## What you need to do
A faithful copy of the data is the goal; set it down exactly, without the images.

## Source data
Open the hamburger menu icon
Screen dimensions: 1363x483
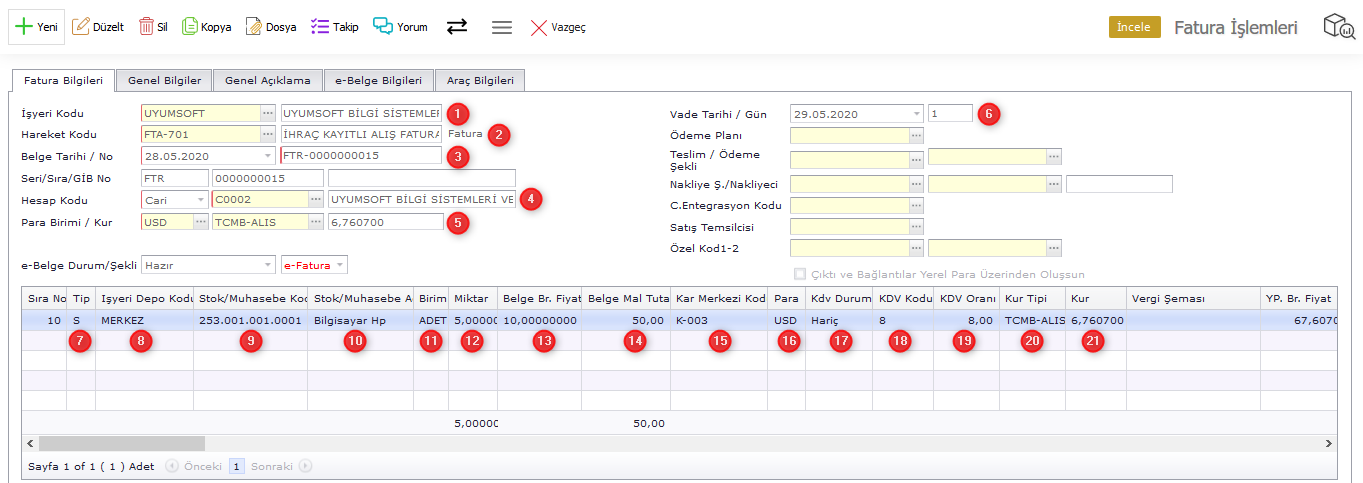(502, 27)
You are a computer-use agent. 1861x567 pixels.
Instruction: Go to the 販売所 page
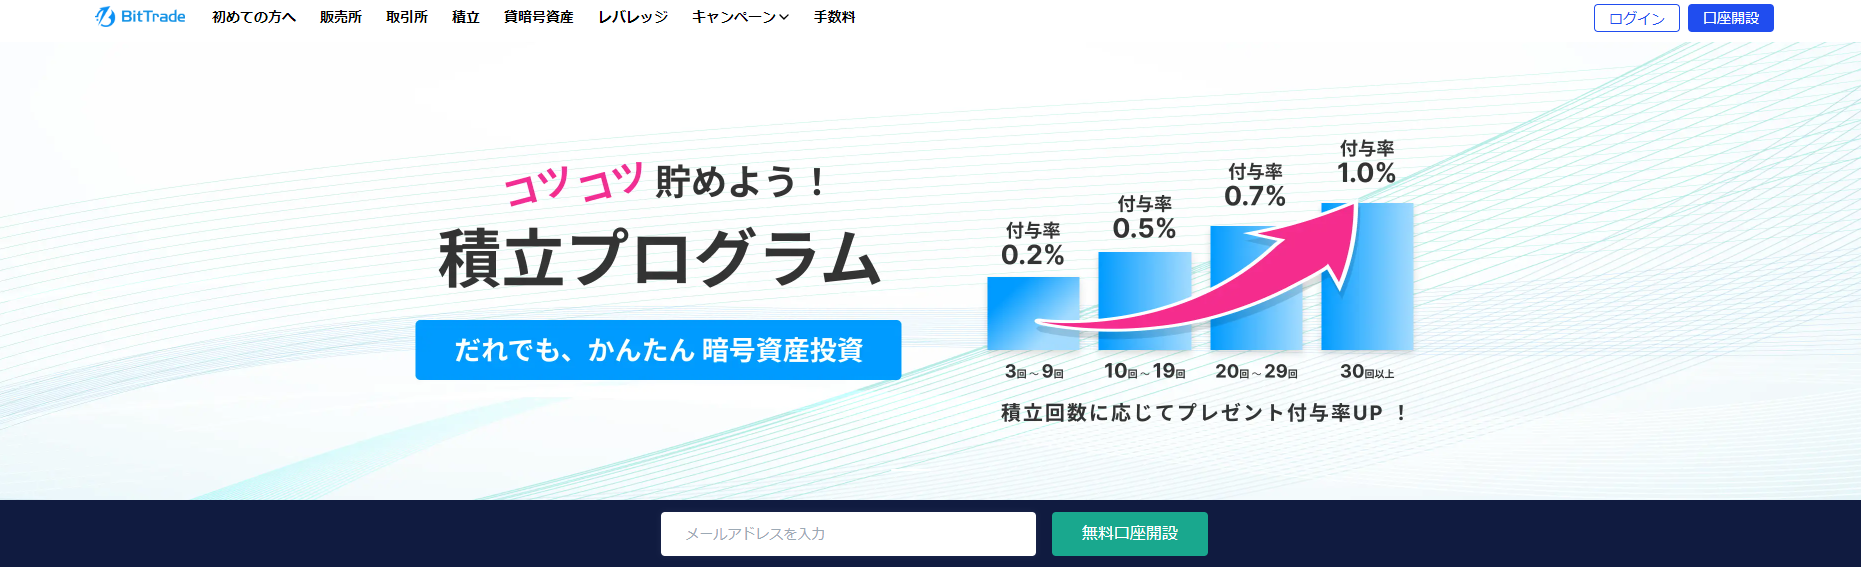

## Answer box
Open the hamburger menu icon
Screen dimensions: 1363x483
(502, 27)
You are a computer-use agent. 1861x567 pixels.
Instruction: Go to the 販売所 page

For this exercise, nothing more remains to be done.